There is a short-list of bantamweight GOATs in such a young division that was a forked up by the UFC in 2010 & rebranded from the WEC. The division has been dramatic and hosted phenomenal names such as Renan Barão, TJ Dillashaw, Cody Garbrandt & many more names. When discussing the prospect of the bantamweight goat, there is no doubt Dominick Cruz enters the conversation who came into the UFC as the first 135-pound champion. Tragically, he would suffer close career-ending injuries that would force him to relinquish the belt and take a 3-year long hiatus from the sport. He would proceed to pull off a historic comeback against TJ Dillashaw in 2016 to achieve the status of 2-time bantamweight champion. He’s no doubt in the conversation.

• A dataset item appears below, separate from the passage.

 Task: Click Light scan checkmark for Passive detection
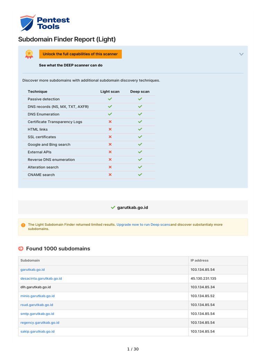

That narrative was 4 years ago. Dominick would fall short against Team Alpha Male’s Cody Garbrandt and lose the title. Déjà vu, Dominick would suffer another series of injuries that would put him out of the sport for another 3 years with two cancelled bouts against Jimmy Rivera & John Lineker. The most recent chapter to be written in his career was his eventual return at UFC 249 against then-champion Henry Cejudo. Dominick fell short once more with a 2nd round TKO loss.

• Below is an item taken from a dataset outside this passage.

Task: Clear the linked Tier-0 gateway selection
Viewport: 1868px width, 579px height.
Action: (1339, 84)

With Dominick cemented as possibly one of the greatest to ever do it, the story isn’t finished yet. The Dominator is scheduled to return to the octagon on March 6th against Casey Kenney for the prelim main event at UFC 259. The choice to place Dominick Cruz as a prelim main event is ostensibly peculiar, who hasn’t fought off the main card since UFC 178 in 2014. Cruz remains a household name among the lower weight divisions and at 35 years old should not be considered a fighter in his twilight years who’s holding on too long. Moreover, his opponent Casey Kenney hardly seems a formidable foe worthy of a match-up with Dominick. No disrespect intended, Kenney is riding a respectable 3-fight win streak and holds a notable victory over veteran Ray Borg. However, hardly a resumé worthy of a bout with the bantamweight goat who just fought for the title. It almost feels like the UFC is engaging in grooming Dominick before throwing him back in with the real lions of the division (i.e Cody Garbrant, Cory Sandhagen, Petr Yan, or Aljamain Sterling). An unusual move for the UFC who generally don’t engage in easing fighters back into the fray and generally embrace a pure Darwinism style in their match-making.

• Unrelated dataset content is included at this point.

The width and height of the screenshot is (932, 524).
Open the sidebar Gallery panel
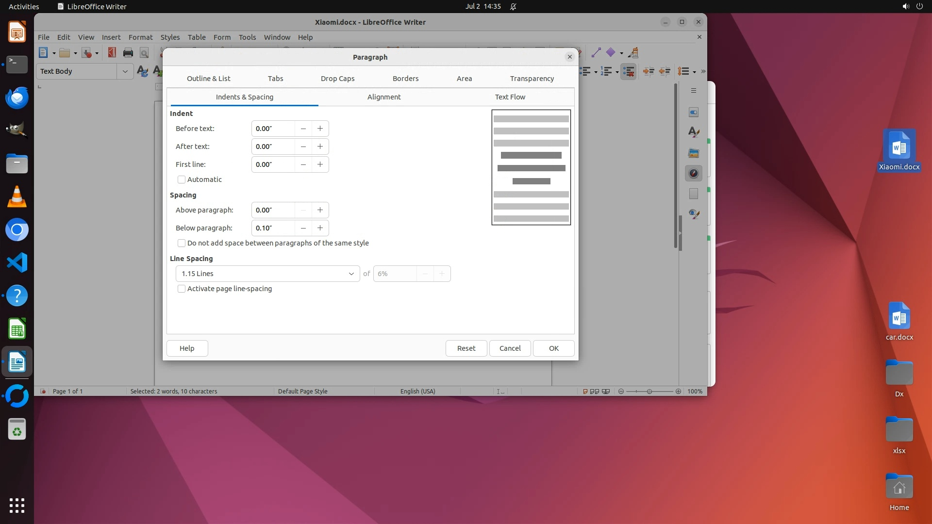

It will be interesting to view Dominick’s adjustments to his overall game given that he’s coming off two losses. His loss at UFC 207 might be more down to Cody’s unbelievable performance, who looked to be on a different level in terms of timing, reaction-time & speed that night. He was reportedly plagued with injuries throughout camp that may have compromised his performance as well. Skip ahead to UFC 249, a definite factor in his loss to Henry Cejudo were the leg kicks, that worked effectively to slow down the signature footwork of Cruz. This ultimately led to an ice-cold knee that put the former champ out on his back.
A successful comeback at UFC 259 seems likely for Dominick, but wouldn’t scratch the surface of the competition that lies ahead. The division has undergone serious transformation in his hiatus with a contender line that is long & deadly. The biggest commercial opportunities lie with his rivalries with TJ &Cody. It is a bitter love triangle where everyone holds a victory over the next, and a rematch with either could place another block on Dominick’s legacy tower.